To speed up training, the JPEG images of the dogs-vs-cats dataset will be converted into the TFRecord format. The images_to_tfrec.py script will do the following:

  • Unzip the dogs-vs-cats.zip archive into the folder set by its --data_dir argument.
  • Split the images into the train and test datasets, ensuring a balance between classes.
  • Resize the images to the dimensions specified by the --input_height and --input_width arguments.
  • Convert each image and label into a TFRecord. The TFRecord files are written into .tfrecord files in the folder deefined by the --tfrec_dir argument.
  • Move the test images to a separate folder for later use on the target board.
  • Create a compressed numpy file that containes the pre-processed test images - this will be used during quantization and then in evaluation of the quantized model.

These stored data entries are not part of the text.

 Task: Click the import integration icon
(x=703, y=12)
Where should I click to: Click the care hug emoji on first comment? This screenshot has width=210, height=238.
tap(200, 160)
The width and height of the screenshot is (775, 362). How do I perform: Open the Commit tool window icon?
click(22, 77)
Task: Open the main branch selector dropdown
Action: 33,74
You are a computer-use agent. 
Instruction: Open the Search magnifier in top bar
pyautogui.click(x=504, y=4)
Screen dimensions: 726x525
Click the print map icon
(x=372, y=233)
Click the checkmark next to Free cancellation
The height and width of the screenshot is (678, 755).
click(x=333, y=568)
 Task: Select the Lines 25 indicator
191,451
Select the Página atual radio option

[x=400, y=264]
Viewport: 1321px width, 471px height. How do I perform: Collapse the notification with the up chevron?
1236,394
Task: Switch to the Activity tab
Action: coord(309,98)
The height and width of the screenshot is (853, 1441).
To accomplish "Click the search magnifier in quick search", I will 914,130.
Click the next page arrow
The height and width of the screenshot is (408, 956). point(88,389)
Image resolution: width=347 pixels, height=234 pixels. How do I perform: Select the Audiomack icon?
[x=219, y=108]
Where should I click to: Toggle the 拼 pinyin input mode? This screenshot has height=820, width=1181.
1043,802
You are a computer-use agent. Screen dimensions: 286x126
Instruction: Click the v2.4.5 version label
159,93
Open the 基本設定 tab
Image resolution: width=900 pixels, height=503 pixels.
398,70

Each TFRecord has five fields that are defined by the feature dictionary:

# features dictionary
feature_dict = {
  'label' : _int64_feature(label),
  'height': _int64_feature(image_shape[0]),
  'width' : _int64_feature(image_shape[1]),
  'chans' : _int64_feature(image_shape[2]),
  'image' : _bytes_feature(image)
}

The label is obtained by looking at the first part of the image file name and assigning either '0' for dog or '1' for cat:

class_name,_ = filename.split('.',1)
if class_name == 'dog':
  label = 0
else:
  label = 1

Once this script completes, you should find a folder called data that contains the following:

  • A subfolder called tfrecords that contains the training and test TFRecord files.
  • A subfolder called test_images that contains JPEG test images for use on the target board.
  • A numpy file called testData.npz - this holds the preprocessed test images and labels for use during quantization.

Step 2: Initial training

To run step 2:

python -u train_ft.py \
  --output_ckpt    ${FLOAT_MODEL} \
  --tfrec_dir      ${TFREC} \
  --tboard_dir     ${TF_BOARD} \
  --input_height   ${INPUT_HEIGHT} \
  --input_width    ${INPUT_WIDTH} \
  --input_chan     ${INPUT_CHAN} \
  --batchsize      ${BATCHSIZE} \
  --epochs         ${EPOCHS} \
  --learnrate      ${LEARNRATE} \
  --gpu            ${GPU_LIST} \
  2>&1 | tee ${LOG}/train.log

The train_ft.py script is used at two different points in the pruning flow — here in Step 2 for the initial training of the original network and also in Step 6 for fine-tuning the pruned checkpoints.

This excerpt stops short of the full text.